Jumat, 03 Oktober 2014

Membela Agama Allah

“Jika kita ingin membela Nabi Muhammad SAW, kita tak boleh lupa bahwa beliau adalah Rasulullah yaitu utusan Allah. Sudah barang pasti kita harus membela beliau dengan cara Allah atau dengan cara yang diamini dan diridoi oleh Allah karena beliau –sekali lagi- Rasulullah (utusan Allah) bukan Rasuluna (utusan kita). Bila kita menganggap Nabi Muhammad SAW sebagai Rasuluna (utusan kita), maka kita akan semau kita dalam membelanya. Namun jika kita sadar bahwa beliau Rasulullah (utusan Allah) dan kita membawa nama Allah, kita akan berhati-hati dalam membelanya.”

Itulah salah satu dawuh dari Habib Ali Zainal Abidin Al-Jufri saat terjadi pelecehan, dan penghinaan terhadap Nabi Muhammad SAW beberapa tahun lalu. Tentu beliau jauh lebih dekat dan mempunyai ikatan yang kuat dengan Nabi Muhammad SAW ketimbang kita lantaran beliau cucu Baginda Nabi dan mengamalkan apa yang telah diperintahkan oleh Embah Kakungnya.

Pernyataan Habib Ali tersebut selalu terekam di ingatan saya saat sebagian orang/kelompok ingin membela agama Allah, Islam. Tentu jika perkataan Habib Ali kita jadikan rujukan, kita akan mendapati sebuah kiasan bahwa bila kita ingin membela agama Allah, sepantasnya dengan cara yang sesuai dengan kehendak Allah seperti yang telah disisirkan dalam Al-Quran dan Hadis, seperti tidak merusak, tidak memukul, apalagi membunuh, lantaran Allah telah bayan memproklamirkan bahwa diri-Nya tidak menyukai tindak pengerusakan dan pelakunya. Allah juga tidak suka dengan tindak kekerasan yang sampai melukai seseorang yang tidak bersalah.

================

■ TUJUAN TUGAS 1 ■
Jawab pertanyaan tentang tulisan mengenai membela agama Allah ini:
(a) Siapa yang menyampaikan dawuh tentang cara membela Nabi Muhammad SAW?
(b) Apa arti "Rasuluna" menurut tulisan itu?
(c) Tindakan apa saja yang disebut tidak sesuai dengan kehendak Allah dalam membela agama-Nya?
■ TUJUAN TUGAS 2 ■
Kutip persis bagian tulisan tentang membela agama Allah, dimulai dengan "Itulah salah satu" dan berlanjut hingga "oleh Embah Kakungnya.".
■ TUJUAN TUGAS 3 ■
Teruskan tulisan tentang membela agama Allah mulai dari kalimat terakhirnya.
Entri berikut tidak ada kaitannya dengan tugas ini.

Entri tentang letak item
================

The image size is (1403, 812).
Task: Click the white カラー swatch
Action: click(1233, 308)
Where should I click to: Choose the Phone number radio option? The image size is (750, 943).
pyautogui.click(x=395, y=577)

================

■ JAWABAN TERTULIS 1 ■
(a) Habib Ali Zainal Abidin Al-Jufri.
(b) Utusan kita.
(c) Merusak, memukul, dan membunuh.

■ JAWABAN TERTULIS 2 ■
Itulah salah satu dawuh dari Habib Ali Zainal Abidin Al-Jufri saat terjadi pelecehan, dan penghinaan terhadap Nabi Muhammad SAW beberapa tahun lalu. Tentu beliau jauh lebih dekat dan mempunyai ikatan yang kuat dengan Nabi Muhammad SAW ketimbang kita lantaran beliau cucu Baginda Nabi dan mengamalkan apa yang telah diperintahkan oleh Embah Kakungnya.

■ JAWABAN TERTULIS 3 ■
Apa yang telah saya tulis di atas adalah gambaran besar bagaimana kita membela agama dan utusan Allah atau segala yang berkaitan dengan Allah dengan bijak. Kemarin, Jumat (3/10) tersiar berita bahwa sebagian massa atau anggota ormas FPI demo dan terjadi bentrok dengan polisi hingga menimbulkan kerusakan sebagian bangunan dan luka-luka, baik dari kubu FPI maupun kepolisian.

Saya emoh untuk menyalahkan aksi demo FPI, lantaran dari pengakuan pihak FPI telah mengantongi surat izin dari kepolisian dan tidak membawa senjata apapun baik bebatuan atau senjata tajam. Saya percaya dan mengamini pernyataan Habib Novel tersebut. Dan dengan keyakinan yang penuh –sesuai dengan nama saya-, peristiwa bentrok antara FPI dan Polisi dipicu oleh beberapa provokator yang entah itu dari sebagian simpatisan –bukan anggota- FPI, atau sebagian oknum kepolisian, atau bisa juga pihak ketiga yang menyusup dan sengaja membuat keadaan riuh, ricuh, dan kisruh. Rasanya kok saya lebih condong ke yang terakhir.

Namun terlepas dari itu semua, FPI sebagai ormas Islam seharusnya bisa mengerem dan menahan diri. Karena sikap atraktif dan reaktif yang “berlebihan” tanpa didahului dengan pertimbangan yang matang dan mendalam akan merugikan FPI sendiri. Ikhwanul Muslimin (IM), contohnya. Lantaran terlalu atraktif dan reaktif seusai Mursi dilengserkan akhirnya mayoritas warga Mesir spontan melengos saat diajak berbincang tentang IM. Bahkan IM sudah diklaim sebagai ormas teroris, meskipun tidak semua anggota IM seperti yang dituduhkan oleh banyak orang. Saya khawatir FPI lama-lama akan diklaim serupa dengan IM. Atau jangan-jangan ada upaya untuk mengarahkan citra FPI seperti IM.

Jujur saya kurang setuju FPI dibubarkan, saya juga angkat topi dengan semangat dakwah FPI dan apa yang telah dilakukan saudara-saudara FPI dalam bernahi mungkar atau berjihad –dalam istilah mereka-. FPI adalah satu-satunya ormas yang tegas dalam menggaungkan Nahi Mungkar dan menentang Liberalisme. Dan ini menjadi ciri khusus bagi FPI. Namun alangkah baiknya pula bila anggota FPI juga digenjot dan digembleng dalam hal keilmuan dan pendalaman keislamannya sehingga mereka bersikap tenang, tidak mudah terpancing, dan dapat mengendalikan emosi dan akal sehat saat di lapangan. Bila itu terpenuhi, saya yakin FPI akan menjadi ormas yang lebih besar lagi di Indonesia.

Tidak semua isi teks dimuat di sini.